Gerry Ryan joined RTÉ Radio 2 as it was originally known in the early 1980’s and immediately proved himself to be very different from his colleagues. During the twenty years or more on which the Ryan line was open Gerry Ryan no topic was off limits, pushing the boundaries of what was considered acceptable on Irish radio. From contraception, to the “S word” itself to showing care and compassion to a young rape victim who phoned his show and bravely gave up her right to anonymity, the Gerry Ryan Show had it all. This would often land him in hot water but, as the programme itself states, Gerry Ryan’s relationship with RTÉ was one of interdependence. No matter how much hot water he got himself into with the big wigs in the public broadcaster, the public itself it seemed, loved Gerry Ryan. As the Programme states he was offered lucrative contracts by other companies, but this just resulted in his current employers offering him better terms.

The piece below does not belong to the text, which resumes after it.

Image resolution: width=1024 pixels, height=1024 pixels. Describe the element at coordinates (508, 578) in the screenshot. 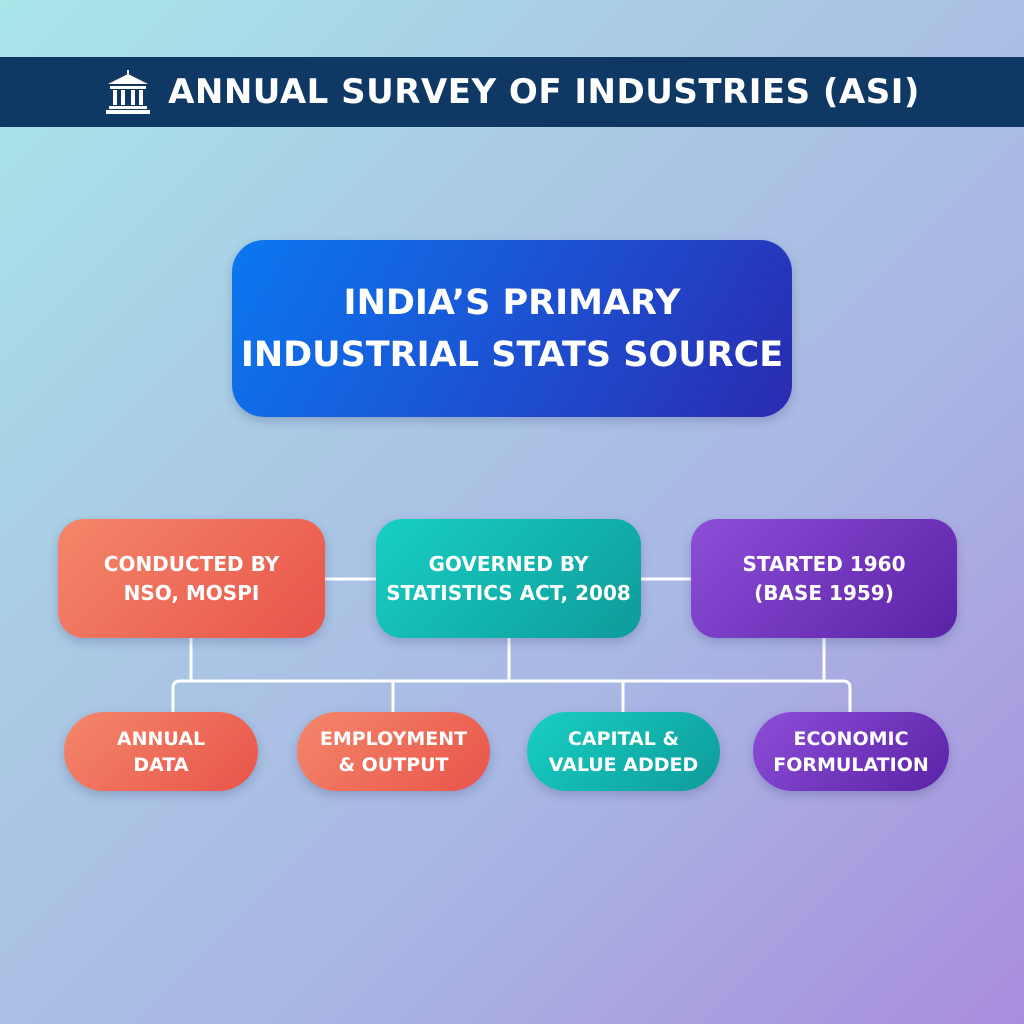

Unfortunately it wasn’t to last, the seemingly happily married Mrs Ryan left Gerry leaving him, as the programme states, heartbroken. Some months after Gerry Ryan was found dead having suffered a fatal heart attack on 30th April 2010. This particular reviewer can remember hearing the news on the radio catching the train from college to go back home for the weekend. Gerry Ryan was never squeaky clean and it’s doubtful if he would want to be remembered as such. He certainly didn’t pull any punches and while it would be wrong to call Gerry Ryan: A Legacy a “warts and all exposé” neither would it be fair to say that it was a loving tribute to a friend loved and lost. There was something too matter of fact, too rushed for it to come across as that. Instead it seemed like a programme rushed out to mark the ten year anniversary. The programme didn’t make you hark back to a time when things were better; what it did perhaps do however is illustrate just what a unique broadcaster Gerry Ryan was. It should be noted also that the man has left a legacy in more ways than one, with a new generation of Ryan offspring displaying their talents on the airwaves.